On Tuesday, December 12th, the people of Alabama voted in a special election between Democratic candidate Doug Jones and Republican candidate Roy Moore. The election drew many parallels from the 2016 Presidential Election. For an interesting exercise, I wondered whether it was possible to use the 2016 election data in predicting the outcome of the 2017 Alabama election.

This guide walks through how to use 91 county-level Census variables, combined with the 2016 election results, to try and predict the outcome of the 2017 election. This overview uses Python & Jupyter Notebook to compare predictive models using Sklearn, XGBoost, and Keras.

You can follow along in the notebook from the GitHub repository.

Getting the Census data

The Census data is sourced from the 2016 ACS 5YR county level survey. I had previously aggregated this data which can be found on GitHub or in BigQuery. The dataset contains several dozen variables related to race, income, education, population, employment, language, and age mostly expressed as a % of the population.

The Pandas gbq package makes this very easy to source from BigQuery.

def get_acs_data(bq_key_path, bq_project_id):
query = """
#standardSQL
SELECT
*
FROM `jbencina-144002.census.acs_2016_5yr_county`
"""

data_bq = pd.read_gbq(query, private_key=bq_key_path, project_id=bq_project_id, dialect='standard')

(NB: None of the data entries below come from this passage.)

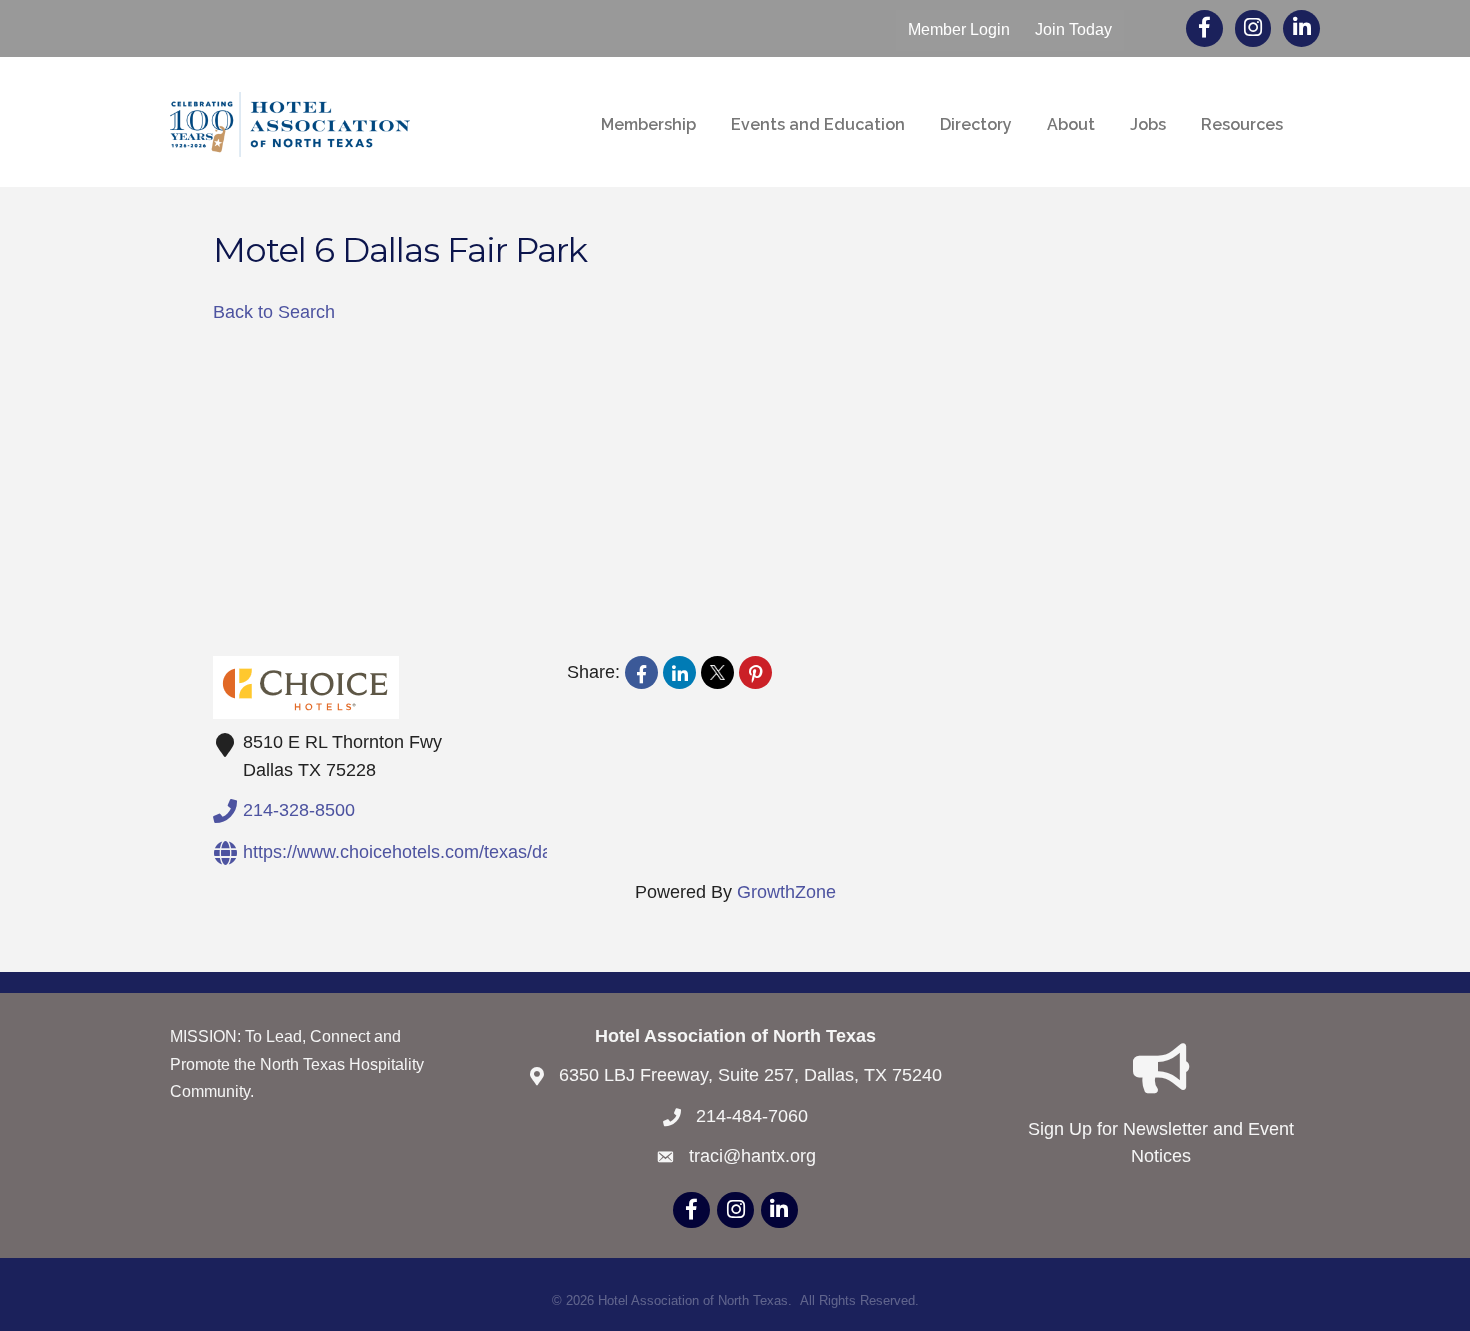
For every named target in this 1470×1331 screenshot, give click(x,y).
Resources (1242, 124)
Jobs (1148, 124)
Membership (648, 124)
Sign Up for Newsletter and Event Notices (1161, 1143)
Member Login (959, 29)
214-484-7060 (752, 1116)
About (1071, 124)
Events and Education (818, 124)
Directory (976, 124)
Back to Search (274, 312)
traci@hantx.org (752, 1156)
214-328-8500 (299, 809)
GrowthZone (786, 892)
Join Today (1073, 29)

data_bq.Id = data_bq.Id.str[-5:]
data_bq = data_bq.drop(['HHWithComputer','HHWithBroadband'], axis=1) # Not available in current 5YR release
data_bq = data_bq.rename(columns={'Id': 'fips'})
data_bq.to_csv(file_name, index=False, encoding='utf-8')
return data_bq

Getting the election results

Next, I needed the 2016 election results by county. The datasets I found weren’t quite what I was looking for so I decided to scrape the web. One way of doing this would be to literally scrape an elections results page with a tool like BeautifulSoup. But dealing with CSS and HTML is a pain so I tried an easier approach.

I found the Washington Post elections results page had the elections data I needed using Chrome’s debugging tools on the Network tab. I noticed there was a JSON resource which contained the information populating the country map. Much easier than web scraping!

After some manual inspection of the JSON, I wrote a loop which iterated through the entries and restructured them into a Pandas data frame. Then I grouped and pivoted the data frame so that I ended up with a % spread (which is just the % Republican vote minus % Democratic vote) by county.

The data for the Alabama election was a bit easier. Similar to the Washington Post, the New York Times election page has a JSON feed populating its county-level results. Fortunately, I didn’t need to write a bunch of crazy loops. This data just required converting the JSON to Pandas data frame and creating a few calculated fields.

def get_nyt_alabama_results():   
nyt_data = requests.get('https://int.nyt.com/data/sendoff/eln_2017_prd_2017-12-12')
votes = pd.DataFrame.from_dict(nyt_data.json()['contents']['races'][0]['counties'])
votes['jones'] = votes.results.apply(lambda x: x['jonesd'])
votes['moore'] = votes.results.apply(lambda x: x['moorer'])
votes['jones_pct'] = votes.jones/votes.votes
votes['moore_pct'] = votes.moore/votes.votes
votes['spread_moore'] = votes.moore_pct - votes.jones_pct
votes = votes.drop(['results'], axis=1)
votes.to_csv(file_name, index=False, encoding='utf-8')
votes = votes[['fips','spread_moore']]

return votes

Finally, I merged the three data frames together into a consolidated master. The final data frame contained the following bits of information:

  • 91 scaled Census variables (z-score)
  • 3,109 records with 2016 election spread values
  • 68 records with 2017 election spread values
def get_merged(data_acs, data_alabama, data_election):
merged = data_acs.merge(data_alabama, on=['fips'], how='left')
merged = merged.merge(data_election, on=['fips'], how='left')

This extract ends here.